Leurs pas hésitants ne font plus rire les étudiants enivrés, et leurs musiques parfois pénibles ne fait plus s’ouvrir les portemonnaies émus. Nous sommes chez nous. Mais eux, ils sont là. Les toilettes publiques sont fermées, les distributions de repas peinent à reprendre car on ne propose aucune protection à ceux qui les organiseraient. Les aumônes ont cessé et les tickets restaurant ne trouvent plus preneur.
Ils sont là. Incapable de savoir ce qui va se passer. Livrés à leurs seules présences. Laissés entre eux. Nous pouvons les regarder de notre balcon ou tirer nos rideaux. Nous pouvons aussi inventer des moyens de leur dire que nous les considérons comme nos frères. En leur descendant un repas par exemple, en chantant même pour eux depuis notre fenêtre ou en leur parlant, même de loin.

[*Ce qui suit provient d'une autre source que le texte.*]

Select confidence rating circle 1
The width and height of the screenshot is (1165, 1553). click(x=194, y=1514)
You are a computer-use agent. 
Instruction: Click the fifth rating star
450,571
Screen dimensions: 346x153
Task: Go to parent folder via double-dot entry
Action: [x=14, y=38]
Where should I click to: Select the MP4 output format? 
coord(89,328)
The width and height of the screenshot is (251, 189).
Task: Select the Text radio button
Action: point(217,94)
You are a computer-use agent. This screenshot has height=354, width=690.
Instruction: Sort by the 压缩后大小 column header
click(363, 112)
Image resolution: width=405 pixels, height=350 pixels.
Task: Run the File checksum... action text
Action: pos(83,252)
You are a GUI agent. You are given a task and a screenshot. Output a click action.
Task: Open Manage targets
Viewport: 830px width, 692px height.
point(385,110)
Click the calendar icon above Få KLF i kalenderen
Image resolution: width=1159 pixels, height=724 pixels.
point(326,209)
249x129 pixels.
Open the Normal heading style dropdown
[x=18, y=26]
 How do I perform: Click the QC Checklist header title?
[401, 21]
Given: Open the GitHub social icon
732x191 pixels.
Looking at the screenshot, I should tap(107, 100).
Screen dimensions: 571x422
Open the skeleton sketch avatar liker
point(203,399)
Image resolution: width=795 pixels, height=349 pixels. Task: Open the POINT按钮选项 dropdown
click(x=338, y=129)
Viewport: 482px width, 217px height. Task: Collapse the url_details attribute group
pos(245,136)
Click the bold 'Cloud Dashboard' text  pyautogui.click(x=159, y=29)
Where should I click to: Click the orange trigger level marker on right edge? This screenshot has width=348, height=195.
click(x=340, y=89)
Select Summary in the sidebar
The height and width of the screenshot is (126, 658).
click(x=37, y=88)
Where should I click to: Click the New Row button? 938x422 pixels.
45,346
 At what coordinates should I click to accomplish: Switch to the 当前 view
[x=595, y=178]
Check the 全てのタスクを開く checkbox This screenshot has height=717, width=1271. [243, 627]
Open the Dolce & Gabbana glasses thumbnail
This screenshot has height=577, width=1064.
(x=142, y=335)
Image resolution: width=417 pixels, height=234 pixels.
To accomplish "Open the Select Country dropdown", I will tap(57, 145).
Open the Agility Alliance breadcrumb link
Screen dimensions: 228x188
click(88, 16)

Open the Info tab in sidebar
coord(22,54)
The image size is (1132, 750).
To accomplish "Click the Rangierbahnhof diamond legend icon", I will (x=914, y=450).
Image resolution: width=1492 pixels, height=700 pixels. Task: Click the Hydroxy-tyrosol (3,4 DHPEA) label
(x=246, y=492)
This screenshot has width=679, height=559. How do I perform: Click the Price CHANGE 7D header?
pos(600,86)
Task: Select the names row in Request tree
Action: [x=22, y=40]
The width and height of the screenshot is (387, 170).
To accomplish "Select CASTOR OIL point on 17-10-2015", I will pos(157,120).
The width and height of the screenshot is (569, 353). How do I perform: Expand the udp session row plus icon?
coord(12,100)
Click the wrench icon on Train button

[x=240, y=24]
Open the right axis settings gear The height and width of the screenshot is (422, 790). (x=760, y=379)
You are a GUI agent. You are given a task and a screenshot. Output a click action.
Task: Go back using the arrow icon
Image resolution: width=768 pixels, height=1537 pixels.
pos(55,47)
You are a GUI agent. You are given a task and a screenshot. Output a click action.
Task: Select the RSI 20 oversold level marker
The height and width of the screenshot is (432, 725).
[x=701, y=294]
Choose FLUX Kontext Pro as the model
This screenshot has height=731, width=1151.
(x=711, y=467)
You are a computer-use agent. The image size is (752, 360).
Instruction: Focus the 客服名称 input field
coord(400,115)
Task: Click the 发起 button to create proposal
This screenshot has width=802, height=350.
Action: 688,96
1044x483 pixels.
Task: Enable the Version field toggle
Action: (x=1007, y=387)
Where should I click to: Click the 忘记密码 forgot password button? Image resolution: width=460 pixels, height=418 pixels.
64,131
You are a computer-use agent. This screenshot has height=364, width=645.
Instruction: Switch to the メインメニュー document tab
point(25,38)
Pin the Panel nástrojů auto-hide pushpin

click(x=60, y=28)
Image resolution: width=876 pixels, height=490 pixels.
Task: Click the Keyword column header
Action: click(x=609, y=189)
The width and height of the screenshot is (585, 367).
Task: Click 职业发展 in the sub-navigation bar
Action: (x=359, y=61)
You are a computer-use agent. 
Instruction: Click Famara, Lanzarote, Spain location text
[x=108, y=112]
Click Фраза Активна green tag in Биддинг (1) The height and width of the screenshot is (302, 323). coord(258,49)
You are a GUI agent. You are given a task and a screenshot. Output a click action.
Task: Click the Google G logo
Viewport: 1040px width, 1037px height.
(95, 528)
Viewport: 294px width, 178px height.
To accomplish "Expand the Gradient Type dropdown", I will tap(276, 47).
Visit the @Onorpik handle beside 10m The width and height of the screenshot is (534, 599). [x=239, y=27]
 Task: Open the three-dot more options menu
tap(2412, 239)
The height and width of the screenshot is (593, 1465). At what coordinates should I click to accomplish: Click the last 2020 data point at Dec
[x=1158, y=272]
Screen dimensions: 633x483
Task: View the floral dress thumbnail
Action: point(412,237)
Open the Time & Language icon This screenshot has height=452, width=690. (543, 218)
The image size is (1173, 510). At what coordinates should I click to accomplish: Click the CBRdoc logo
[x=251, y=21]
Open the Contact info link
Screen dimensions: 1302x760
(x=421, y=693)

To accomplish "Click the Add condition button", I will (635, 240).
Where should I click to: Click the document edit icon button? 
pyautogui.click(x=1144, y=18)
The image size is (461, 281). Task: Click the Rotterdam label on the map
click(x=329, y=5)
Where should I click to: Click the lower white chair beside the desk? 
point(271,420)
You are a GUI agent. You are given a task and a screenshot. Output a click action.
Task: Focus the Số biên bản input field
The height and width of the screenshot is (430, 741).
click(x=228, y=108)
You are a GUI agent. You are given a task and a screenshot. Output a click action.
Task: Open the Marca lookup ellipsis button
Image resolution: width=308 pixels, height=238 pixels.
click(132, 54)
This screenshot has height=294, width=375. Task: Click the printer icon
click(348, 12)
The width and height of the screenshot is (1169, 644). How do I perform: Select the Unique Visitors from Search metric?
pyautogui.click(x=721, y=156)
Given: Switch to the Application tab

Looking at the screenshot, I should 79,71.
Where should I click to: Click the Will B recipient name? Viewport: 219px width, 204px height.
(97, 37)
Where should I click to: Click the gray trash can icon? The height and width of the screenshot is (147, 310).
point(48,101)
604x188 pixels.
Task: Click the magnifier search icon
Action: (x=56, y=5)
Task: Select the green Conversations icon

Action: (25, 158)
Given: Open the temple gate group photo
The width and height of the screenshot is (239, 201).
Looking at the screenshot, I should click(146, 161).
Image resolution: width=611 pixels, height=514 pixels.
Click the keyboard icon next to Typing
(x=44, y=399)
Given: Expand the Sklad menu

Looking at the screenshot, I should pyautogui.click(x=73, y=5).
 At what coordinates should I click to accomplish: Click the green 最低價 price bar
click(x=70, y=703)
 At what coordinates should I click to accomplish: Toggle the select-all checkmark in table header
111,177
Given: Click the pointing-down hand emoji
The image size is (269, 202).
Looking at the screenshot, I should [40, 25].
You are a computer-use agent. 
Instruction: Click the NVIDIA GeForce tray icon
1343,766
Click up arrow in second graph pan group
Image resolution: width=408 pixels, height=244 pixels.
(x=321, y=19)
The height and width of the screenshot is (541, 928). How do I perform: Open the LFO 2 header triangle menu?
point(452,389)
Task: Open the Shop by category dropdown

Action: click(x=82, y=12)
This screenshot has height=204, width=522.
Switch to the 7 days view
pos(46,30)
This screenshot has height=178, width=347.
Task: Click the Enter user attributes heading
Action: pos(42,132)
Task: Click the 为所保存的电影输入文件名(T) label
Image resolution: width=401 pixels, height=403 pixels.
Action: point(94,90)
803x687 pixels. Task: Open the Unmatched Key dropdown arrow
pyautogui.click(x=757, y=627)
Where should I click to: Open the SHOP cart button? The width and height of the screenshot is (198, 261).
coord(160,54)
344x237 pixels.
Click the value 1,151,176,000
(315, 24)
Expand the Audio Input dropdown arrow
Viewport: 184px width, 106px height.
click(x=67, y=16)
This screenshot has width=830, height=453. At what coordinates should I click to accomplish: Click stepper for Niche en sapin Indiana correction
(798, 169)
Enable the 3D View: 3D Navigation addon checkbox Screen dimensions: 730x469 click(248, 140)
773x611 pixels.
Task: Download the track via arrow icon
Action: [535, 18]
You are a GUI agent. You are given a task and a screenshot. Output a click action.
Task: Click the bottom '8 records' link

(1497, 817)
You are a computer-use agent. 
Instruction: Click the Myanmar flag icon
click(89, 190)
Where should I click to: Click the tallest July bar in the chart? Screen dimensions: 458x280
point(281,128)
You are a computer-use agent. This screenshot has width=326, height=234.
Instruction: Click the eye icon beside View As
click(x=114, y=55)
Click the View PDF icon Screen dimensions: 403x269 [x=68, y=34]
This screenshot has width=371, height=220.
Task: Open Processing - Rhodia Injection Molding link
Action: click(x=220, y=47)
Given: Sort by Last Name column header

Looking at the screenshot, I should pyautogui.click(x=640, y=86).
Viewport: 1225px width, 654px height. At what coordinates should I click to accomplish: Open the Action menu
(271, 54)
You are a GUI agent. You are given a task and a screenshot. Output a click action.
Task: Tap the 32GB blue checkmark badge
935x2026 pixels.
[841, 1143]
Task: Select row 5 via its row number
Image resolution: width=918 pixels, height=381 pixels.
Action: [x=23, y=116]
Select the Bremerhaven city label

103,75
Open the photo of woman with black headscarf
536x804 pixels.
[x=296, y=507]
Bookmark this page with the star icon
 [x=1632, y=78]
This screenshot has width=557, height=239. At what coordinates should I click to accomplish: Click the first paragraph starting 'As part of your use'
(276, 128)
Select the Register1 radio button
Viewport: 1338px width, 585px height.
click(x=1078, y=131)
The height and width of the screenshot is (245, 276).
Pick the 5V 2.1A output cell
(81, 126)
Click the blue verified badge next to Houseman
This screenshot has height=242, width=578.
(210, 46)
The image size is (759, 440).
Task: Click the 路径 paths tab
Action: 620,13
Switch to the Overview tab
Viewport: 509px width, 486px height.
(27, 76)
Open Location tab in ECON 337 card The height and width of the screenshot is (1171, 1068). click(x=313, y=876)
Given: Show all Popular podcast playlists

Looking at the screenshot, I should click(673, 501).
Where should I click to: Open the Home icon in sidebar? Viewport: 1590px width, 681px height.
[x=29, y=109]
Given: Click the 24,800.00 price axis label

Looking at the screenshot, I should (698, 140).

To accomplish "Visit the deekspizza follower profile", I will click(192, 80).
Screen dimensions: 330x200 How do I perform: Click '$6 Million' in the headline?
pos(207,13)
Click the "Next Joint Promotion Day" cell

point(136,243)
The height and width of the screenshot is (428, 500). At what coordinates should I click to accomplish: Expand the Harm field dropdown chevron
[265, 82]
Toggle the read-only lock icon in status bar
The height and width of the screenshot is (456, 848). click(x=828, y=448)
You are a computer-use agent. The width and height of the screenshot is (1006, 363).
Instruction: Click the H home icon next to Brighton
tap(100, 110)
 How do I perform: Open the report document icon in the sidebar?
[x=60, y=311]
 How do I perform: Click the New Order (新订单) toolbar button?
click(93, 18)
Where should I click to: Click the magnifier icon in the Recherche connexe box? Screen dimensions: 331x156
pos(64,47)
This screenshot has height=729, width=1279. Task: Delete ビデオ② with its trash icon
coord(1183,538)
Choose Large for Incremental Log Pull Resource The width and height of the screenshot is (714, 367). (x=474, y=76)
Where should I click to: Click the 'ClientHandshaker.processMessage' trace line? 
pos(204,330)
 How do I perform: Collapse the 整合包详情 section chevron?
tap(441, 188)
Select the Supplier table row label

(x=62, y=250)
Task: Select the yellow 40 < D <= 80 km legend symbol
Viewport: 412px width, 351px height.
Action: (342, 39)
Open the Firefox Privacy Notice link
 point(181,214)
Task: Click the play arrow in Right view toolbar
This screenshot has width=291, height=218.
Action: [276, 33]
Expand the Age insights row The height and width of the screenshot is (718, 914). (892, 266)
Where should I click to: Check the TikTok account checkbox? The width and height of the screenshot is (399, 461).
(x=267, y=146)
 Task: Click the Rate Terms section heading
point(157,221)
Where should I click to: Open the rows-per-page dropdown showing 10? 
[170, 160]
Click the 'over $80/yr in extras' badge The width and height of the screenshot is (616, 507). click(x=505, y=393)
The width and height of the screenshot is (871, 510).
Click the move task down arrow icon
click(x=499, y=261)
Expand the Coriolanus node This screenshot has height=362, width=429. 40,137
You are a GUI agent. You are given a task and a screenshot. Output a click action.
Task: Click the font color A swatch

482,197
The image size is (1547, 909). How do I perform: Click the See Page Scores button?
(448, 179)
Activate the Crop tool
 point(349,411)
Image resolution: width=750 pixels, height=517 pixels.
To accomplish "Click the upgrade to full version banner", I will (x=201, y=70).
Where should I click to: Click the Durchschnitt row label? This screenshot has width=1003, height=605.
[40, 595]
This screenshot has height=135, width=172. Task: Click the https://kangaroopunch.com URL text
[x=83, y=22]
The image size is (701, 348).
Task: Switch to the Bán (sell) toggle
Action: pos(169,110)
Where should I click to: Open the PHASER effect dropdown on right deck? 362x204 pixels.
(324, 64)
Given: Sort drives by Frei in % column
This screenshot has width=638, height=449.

Bien sûr qu’il nous faut nous protéger et observer des précautions de bon aloi. Mais rien ne nous empêche d’oser imaginer dans ce monde nouveau qui, je l’espère, s’ouvre à nous en ces jours, des actes qui font un peu désordre mais qui pourraient bien être prophétiques du seul ordre qui vaille, l’ordre de la charité qui surpasse tout autre.